>> BEGIN RECORD EXTRACTS
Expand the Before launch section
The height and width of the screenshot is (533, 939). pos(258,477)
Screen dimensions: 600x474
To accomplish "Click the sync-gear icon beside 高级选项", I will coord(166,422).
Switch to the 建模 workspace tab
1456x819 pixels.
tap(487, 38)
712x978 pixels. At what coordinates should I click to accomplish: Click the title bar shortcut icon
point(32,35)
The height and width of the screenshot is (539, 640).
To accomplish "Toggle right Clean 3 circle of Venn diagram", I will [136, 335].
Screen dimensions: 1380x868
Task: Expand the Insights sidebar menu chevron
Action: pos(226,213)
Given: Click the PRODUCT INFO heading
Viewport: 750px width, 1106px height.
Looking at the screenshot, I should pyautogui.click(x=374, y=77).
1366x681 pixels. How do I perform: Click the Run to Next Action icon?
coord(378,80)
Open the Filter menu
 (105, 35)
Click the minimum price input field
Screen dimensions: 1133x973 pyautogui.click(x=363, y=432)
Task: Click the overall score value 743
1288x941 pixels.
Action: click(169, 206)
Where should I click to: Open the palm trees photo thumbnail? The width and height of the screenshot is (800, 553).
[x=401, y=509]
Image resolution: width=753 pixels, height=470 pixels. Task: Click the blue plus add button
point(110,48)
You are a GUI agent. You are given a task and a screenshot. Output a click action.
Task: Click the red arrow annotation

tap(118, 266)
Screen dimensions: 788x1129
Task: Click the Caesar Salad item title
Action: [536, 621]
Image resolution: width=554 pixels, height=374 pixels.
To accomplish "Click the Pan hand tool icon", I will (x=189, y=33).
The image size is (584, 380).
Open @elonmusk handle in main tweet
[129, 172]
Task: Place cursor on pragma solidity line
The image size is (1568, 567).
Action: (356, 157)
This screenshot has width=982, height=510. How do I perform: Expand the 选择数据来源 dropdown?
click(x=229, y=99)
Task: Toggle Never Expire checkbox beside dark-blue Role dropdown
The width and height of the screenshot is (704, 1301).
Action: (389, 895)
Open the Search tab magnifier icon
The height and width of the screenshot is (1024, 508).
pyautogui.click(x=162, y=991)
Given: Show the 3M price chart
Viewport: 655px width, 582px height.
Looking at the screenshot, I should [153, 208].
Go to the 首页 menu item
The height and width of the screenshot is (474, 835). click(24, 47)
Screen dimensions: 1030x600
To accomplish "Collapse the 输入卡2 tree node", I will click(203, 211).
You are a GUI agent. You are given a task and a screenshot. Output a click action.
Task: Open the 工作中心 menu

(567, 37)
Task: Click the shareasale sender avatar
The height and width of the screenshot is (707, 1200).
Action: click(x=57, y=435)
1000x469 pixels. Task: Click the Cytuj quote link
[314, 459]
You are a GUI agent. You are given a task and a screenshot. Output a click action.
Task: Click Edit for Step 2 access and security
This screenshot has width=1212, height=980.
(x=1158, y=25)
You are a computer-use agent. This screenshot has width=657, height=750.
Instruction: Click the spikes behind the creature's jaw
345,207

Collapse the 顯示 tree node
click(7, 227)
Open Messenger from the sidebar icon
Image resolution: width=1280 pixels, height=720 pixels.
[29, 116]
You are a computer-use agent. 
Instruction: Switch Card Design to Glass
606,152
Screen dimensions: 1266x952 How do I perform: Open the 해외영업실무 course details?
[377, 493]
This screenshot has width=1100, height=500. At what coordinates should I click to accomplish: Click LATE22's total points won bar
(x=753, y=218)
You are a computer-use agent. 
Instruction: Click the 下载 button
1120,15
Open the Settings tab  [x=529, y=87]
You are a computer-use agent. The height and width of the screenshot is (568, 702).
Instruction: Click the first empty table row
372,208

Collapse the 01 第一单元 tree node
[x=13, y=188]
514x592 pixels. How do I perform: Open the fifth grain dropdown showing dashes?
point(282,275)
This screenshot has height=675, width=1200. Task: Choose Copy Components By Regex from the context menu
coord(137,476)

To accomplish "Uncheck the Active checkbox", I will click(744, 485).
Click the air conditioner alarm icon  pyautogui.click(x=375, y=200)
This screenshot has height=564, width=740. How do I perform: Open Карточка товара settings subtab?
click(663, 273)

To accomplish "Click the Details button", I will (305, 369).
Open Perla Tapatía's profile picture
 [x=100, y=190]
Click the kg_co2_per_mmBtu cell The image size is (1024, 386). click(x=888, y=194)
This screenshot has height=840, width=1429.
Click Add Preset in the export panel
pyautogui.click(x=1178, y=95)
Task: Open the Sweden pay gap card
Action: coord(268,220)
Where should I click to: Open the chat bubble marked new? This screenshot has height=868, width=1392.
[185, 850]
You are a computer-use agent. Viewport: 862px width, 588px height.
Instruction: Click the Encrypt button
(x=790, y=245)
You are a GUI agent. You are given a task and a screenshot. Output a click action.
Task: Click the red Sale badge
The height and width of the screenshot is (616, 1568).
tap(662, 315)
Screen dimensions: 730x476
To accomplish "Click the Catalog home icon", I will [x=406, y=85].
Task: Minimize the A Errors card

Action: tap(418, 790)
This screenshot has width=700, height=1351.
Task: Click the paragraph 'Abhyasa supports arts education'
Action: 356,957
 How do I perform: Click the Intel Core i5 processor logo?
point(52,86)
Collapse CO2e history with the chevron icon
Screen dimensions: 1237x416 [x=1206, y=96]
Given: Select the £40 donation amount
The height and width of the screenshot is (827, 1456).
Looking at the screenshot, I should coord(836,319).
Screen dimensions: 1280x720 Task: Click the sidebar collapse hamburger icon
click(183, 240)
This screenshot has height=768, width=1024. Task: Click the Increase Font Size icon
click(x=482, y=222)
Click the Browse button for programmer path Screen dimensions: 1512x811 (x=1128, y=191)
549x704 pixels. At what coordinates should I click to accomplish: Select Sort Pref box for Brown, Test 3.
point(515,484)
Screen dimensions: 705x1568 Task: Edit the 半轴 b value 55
>> END RECORD EXTRACTS
Please reproduce all of the material above, line for line and without any changes.

Expand the Before launch section
The height and width of the screenshot is (533, 939). pos(258,477)
Screen dimensions: 600x474
To accomplish "Click the sync-gear icon beside 高级选项", I will coord(166,422).
Switch to the 建模 workspace tab
1456x819 pixels.
tap(487, 38)
712x978 pixels. At what coordinates should I click to accomplish: Click the title bar shortcut icon
point(32,35)
The height and width of the screenshot is (539, 640).
To accomplish "Toggle right Clean 3 circle of Venn diagram", I will [136, 335].
Screen dimensions: 1380x868
Task: Expand the Insights sidebar menu chevron
Action: pos(226,213)
Given: Click the PRODUCT INFO heading
Viewport: 750px width, 1106px height.
Looking at the screenshot, I should pyautogui.click(x=374, y=77).
1366x681 pixels. How do I perform: Click the Run to Next Action icon?
coord(378,80)
Open the Filter menu
 (105, 35)
Click the minimum price input field
Screen dimensions: 1133x973 pyautogui.click(x=363, y=432)
Task: Click the overall score value 743
1288x941 pixels.
Action: click(169, 206)
Where should I click to: Open the palm trees photo thumbnail? The width and height of the screenshot is (800, 553).
[x=401, y=509]
Image resolution: width=753 pixels, height=470 pixels. Task: Click the blue plus add button
point(110,48)
You are a GUI agent. You are given a task and a screenshot. Output a click action.
Task: Click the red arrow annotation

tap(118, 266)
Screen dimensions: 788x1129
Task: Click the Caesar Salad item title
Action: [536, 621]
Image resolution: width=554 pixels, height=374 pixels.
To accomplish "Click the Pan hand tool icon", I will (x=189, y=33).
The image size is (584, 380).
Open @elonmusk handle in main tweet
[129, 172]
Task: Place cursor on pragma solidity line
The image size is (1568, 567).
Action: (356, 157)
This screenshot has width=982, height=510. How do I perform: Expand the 选择数据来源 dropdown?
click(x=229, y=99)
Task: Toggle Never Expire checkbox beside dark-blue Role dropdown
The width and height of the screenshot is (704, 1301).
Action: (389, 895)
Open the Search tab magnifier icon
The height and width of the screenshot is (1024, 508).
pyautogui.click(x=162, y=991)
Given: Show the 3M price chart
Viewport: 655px width, 582px height.
Looking at the screenshot, I should [153, 208].
Go to the 首页 menu item
The height and width of the screenshot is (474, 835). click(24, 47)
Screen dimensions: 1030x600
To accomplish "Collapse the 输入卡2 tree node", I will click(203, 211).
You are a GUI agent. You are given a task and a screenshot. Output a click action.
Task: Open the 工作中心 menu

(567, 37)
Task: Click the shareasale sender avatar
The height and width of the screenshot is (707, 1200).
Action: click(x=57, y=435)
1000x469 pixels. Task: Click the Cytuj quote link
[314, 459]
You are a GUI agent. You are given a task and a screenshot. Output a click action.
Task: Click Edit for Step 2 access and security
This screenshot has width=1212, height=980.
(x=1158, y=25)
You are a computer-use agent. This screenshot has width=657, height=750.
Instruction: Click the spikes behind the creature's jaw
345,207

Collapse the 顯示 tree node
click(7, 227)
Open Messenger from the sidebar icon
Image resolution: width=1280 pixels, height=720 pixels.
[29, 116]
You are a computer-use agent. 
Instruction: Switch Card Design to Glass
606,152
Screen dimensions: 1266x952 How do I perform: Open the 해외영업실무 course details?
[377, 493]
This screenshot has width=1100, height=500. At what coordinates should I click to accomplish: Click LATE22's total points won bar
(x=753, y=218)
You are a computer-use agent. 
Instruction: Click the 下载 button
1120,15
Open the Settings tab  [x=529, y=87]
You are a computer-use agent. The height and width of the screenshot is (568, 702).
Instruction: Click the first empty table row
372,208

Collapse the 01 第一单元 tree node
[x=13, y=188]
514x592 pixels. How do I perform: Open the fifth grain dropdown showing dashes?
point(282,275)
This screenshot has height=675, width=1200. Task: Choose Copy Components By Regex from the context menu
coord(137,476)

To accomplish "Uncheck the Active checkbox", I will click(744, 485).
Click the air conditioner alarm icon  pyautogui.click(x=375, y=200)
This screenshot has height=564, width=740. How do I perform: Open Карточка товара settings subtab?
click(663, 273)

To accomplish "Click the Details button", I will (305, 369).
Open Perla Tapatía's profile picture
 [x=100, y=190]
Click the kg_co2_per_mmBtu cell The image size is (1024, 386). click(x=888, y=194)
This screenshot has height=840, width=1429.
Click Add Preset in the export panel
pyautogui.click(x=1178, y=95)
Task: Open the Sweden pay gap card
Action: coord(268,220)
Where should I click to: Open the chat bubble marked new? This screenshot has height=868, width=1392.
[185, 850]
You are a computer-use agent. Viewport: 862px width, 588px height.
Instruction: Click the Encrypt button
(x=790, y=245)
You are a GUI agent. You are given a task and a screenshot. Output a click action.
Task: Click the red Sale badge
The height and width of the screenshot is (616, 1568).
tap(662, 315)
Screen dimensions: 730x476
To accomplish "Click the Catalog home icon", I will [x=406, y=85].
Task: Minimize the A Errors card

Action: tap(418, 790)
This screenshot has width=700, height=1351.
Task: Click the paragraph 'Abhyasa supports arts education'
Action: 356,957
 How do I perform: Click the Intel Core i5 processor logo?
point(52,86)
Collapse CO2e history with the chevron icon
Screen dimensions: 1237x416 [x=1206, y=96]
Given: Select the £40 donation amount
The height and width of the screenshot is (827, 1456).
Looking at the screenshot, I should coord(836,319).
Screen dimensions: 1280x720 Task: Click the sidebar collapse hamburger icon
click(183, 240)
This screenshot has height=768, width=1024. Task: Click the Increase Font Size icon
click(x=482, y=222)
Click the Browse button for programmer path Screen dimensions: 1512x811 (x=1128, y=191)
549x704 pixels. At what coordinates should I click to accomplish: Select Sort Pref box for Brown, Test 3.
point(515,484)
Screen dimensions: 705x1568 Task: Edit the 半轴 b value 55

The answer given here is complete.